About this task: Look for the string "computer" in the listing below, then copy every line that has it.

Dataset records:
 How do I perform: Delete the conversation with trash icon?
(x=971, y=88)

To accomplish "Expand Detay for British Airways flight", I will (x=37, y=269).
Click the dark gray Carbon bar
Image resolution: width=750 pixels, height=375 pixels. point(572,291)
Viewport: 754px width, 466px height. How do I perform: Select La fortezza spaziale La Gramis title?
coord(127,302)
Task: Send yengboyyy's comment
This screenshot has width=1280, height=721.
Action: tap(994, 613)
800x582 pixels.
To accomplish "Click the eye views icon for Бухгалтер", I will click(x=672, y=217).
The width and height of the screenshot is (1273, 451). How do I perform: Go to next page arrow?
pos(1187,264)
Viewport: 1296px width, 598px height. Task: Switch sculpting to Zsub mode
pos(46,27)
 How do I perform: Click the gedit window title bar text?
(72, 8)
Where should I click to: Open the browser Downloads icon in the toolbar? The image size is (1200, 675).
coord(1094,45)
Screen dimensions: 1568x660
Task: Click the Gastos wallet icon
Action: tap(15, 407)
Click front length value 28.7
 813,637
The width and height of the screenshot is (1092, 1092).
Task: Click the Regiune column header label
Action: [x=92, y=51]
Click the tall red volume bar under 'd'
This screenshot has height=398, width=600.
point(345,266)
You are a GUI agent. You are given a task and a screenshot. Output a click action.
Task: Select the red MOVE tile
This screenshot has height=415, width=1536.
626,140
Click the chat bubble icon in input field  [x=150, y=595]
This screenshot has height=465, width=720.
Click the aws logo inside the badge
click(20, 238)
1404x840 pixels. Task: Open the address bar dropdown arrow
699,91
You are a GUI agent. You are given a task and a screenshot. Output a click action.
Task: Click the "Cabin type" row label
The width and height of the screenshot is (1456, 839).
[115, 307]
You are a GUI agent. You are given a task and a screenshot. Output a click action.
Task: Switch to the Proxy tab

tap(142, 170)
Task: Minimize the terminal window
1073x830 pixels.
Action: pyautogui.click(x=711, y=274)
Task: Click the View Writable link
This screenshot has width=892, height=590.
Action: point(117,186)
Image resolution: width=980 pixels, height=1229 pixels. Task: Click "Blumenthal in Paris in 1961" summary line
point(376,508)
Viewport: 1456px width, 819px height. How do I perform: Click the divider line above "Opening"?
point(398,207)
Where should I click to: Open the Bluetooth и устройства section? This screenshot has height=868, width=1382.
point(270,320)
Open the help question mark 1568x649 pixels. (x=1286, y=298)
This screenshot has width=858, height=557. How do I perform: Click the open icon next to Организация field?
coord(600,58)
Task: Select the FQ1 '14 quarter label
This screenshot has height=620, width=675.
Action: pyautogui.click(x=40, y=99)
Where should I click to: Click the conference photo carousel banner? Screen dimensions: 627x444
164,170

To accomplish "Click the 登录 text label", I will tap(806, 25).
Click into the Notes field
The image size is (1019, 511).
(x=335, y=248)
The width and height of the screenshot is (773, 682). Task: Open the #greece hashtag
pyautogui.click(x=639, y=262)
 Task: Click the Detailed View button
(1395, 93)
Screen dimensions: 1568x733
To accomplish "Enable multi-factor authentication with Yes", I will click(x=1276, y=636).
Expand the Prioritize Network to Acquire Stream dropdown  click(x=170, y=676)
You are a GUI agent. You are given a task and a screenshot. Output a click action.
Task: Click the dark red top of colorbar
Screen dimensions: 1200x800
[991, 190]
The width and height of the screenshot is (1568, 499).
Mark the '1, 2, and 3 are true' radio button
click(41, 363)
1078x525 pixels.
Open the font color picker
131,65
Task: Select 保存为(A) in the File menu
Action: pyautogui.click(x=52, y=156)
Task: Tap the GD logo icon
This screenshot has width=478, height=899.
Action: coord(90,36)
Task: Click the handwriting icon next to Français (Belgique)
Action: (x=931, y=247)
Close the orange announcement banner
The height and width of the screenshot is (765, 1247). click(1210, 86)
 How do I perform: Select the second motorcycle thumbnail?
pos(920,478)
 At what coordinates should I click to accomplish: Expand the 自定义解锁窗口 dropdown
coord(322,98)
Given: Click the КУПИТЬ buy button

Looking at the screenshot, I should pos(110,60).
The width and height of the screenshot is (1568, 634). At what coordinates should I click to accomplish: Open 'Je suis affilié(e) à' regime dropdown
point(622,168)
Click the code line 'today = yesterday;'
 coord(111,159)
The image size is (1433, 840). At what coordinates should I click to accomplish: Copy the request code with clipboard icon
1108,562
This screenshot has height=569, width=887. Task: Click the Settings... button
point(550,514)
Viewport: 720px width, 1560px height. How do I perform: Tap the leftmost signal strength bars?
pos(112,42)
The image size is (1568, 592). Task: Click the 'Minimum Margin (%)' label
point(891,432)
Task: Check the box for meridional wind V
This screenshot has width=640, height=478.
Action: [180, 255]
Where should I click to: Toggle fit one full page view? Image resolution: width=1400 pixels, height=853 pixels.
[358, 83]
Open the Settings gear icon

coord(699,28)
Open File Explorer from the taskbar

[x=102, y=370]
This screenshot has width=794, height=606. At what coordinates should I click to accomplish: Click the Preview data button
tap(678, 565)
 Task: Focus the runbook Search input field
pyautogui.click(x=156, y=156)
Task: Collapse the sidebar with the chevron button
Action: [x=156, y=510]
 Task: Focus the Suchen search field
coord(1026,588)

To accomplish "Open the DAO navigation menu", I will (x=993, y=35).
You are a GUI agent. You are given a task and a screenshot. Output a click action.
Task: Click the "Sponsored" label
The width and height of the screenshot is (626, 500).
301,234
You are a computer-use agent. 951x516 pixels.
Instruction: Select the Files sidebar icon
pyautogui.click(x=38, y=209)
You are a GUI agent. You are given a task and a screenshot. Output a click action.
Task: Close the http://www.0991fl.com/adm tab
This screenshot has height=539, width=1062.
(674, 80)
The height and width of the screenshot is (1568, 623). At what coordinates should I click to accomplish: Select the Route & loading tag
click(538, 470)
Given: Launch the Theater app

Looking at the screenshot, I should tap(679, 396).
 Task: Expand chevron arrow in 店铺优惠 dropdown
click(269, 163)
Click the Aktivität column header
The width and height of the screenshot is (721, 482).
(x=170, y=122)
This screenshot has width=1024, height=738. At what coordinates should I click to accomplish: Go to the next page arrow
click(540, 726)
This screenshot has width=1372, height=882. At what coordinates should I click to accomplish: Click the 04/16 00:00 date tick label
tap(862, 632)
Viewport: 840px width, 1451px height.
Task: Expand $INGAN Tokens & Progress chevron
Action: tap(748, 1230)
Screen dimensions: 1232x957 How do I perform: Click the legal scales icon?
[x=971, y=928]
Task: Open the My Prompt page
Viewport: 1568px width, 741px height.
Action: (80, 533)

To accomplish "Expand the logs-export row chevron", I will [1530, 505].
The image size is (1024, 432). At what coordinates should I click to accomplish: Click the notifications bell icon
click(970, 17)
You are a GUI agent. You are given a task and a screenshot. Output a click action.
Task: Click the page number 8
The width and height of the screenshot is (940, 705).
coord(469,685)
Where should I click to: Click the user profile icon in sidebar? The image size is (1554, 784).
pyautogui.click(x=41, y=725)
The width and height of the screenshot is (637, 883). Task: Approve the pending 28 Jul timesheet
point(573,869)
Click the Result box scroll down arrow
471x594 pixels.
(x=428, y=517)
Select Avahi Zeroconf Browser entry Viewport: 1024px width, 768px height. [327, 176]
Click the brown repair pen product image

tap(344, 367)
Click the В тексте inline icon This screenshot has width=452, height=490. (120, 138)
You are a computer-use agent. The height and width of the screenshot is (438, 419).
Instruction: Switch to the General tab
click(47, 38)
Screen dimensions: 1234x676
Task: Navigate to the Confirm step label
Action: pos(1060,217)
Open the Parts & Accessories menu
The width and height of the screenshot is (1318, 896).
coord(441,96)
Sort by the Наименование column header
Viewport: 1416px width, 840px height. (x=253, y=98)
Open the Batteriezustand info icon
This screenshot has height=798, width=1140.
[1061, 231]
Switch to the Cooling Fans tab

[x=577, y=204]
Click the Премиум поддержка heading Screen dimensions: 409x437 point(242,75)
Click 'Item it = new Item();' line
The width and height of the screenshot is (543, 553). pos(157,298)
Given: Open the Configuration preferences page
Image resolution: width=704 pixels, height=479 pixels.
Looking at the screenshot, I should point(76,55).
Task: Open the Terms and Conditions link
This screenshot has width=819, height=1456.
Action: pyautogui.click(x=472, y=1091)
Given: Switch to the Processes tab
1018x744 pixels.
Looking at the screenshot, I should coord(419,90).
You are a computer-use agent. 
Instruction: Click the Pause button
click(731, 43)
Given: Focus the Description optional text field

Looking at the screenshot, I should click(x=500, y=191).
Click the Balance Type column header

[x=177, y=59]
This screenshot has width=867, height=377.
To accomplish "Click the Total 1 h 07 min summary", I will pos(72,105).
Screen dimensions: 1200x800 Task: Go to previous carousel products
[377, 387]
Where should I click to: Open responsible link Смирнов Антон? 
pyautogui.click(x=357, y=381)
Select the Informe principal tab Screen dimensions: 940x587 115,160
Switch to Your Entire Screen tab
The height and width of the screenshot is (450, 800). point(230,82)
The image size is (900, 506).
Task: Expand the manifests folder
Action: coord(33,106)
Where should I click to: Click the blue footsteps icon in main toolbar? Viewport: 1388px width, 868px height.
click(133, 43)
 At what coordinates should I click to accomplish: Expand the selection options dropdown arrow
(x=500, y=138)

Written answer:
You are a computer-use agent. 951x516 pixels.
You are a computer-use agent. The height and width of the screenshot is (438, 419).
You are a computer-use agent. 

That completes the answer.